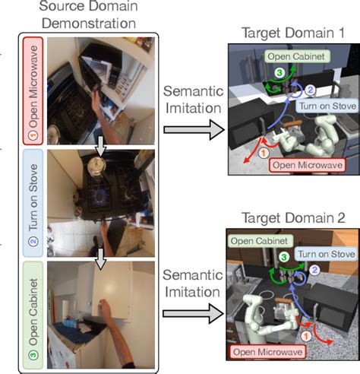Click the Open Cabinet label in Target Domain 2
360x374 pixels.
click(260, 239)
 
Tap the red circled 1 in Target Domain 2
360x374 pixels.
* * *
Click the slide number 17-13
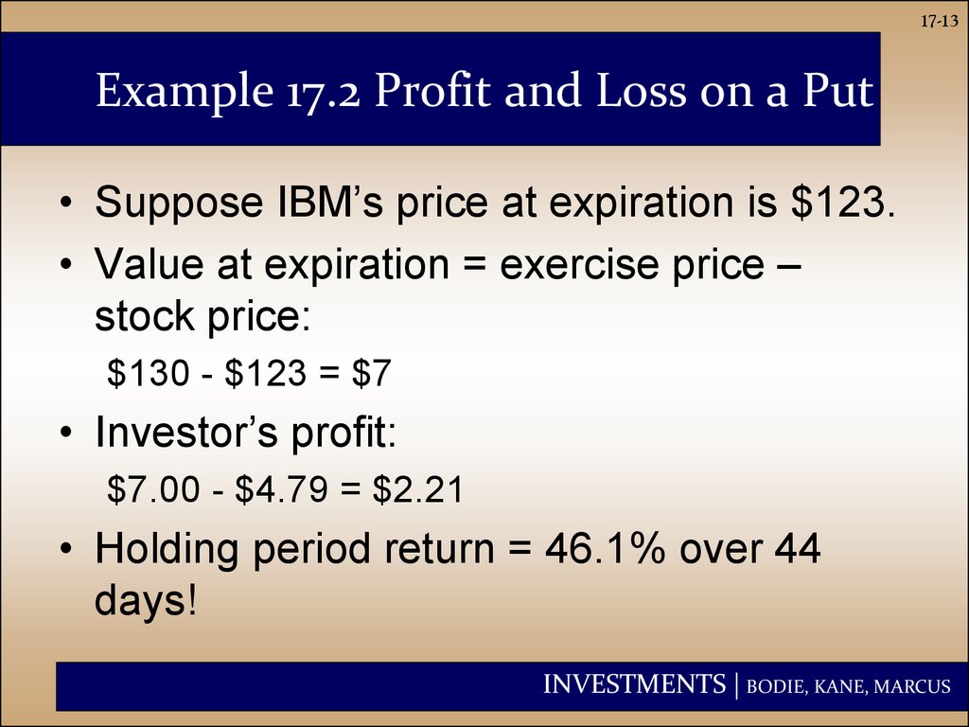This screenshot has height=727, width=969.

Do this: Retype the records from the line containing "Click the slide number 17-13" through the line containing "This screenshot has height=727, width=969.", leaving the pictures out of your answer.

Response:
Click the slide number 17-13
This screenshot has height=727, width=969.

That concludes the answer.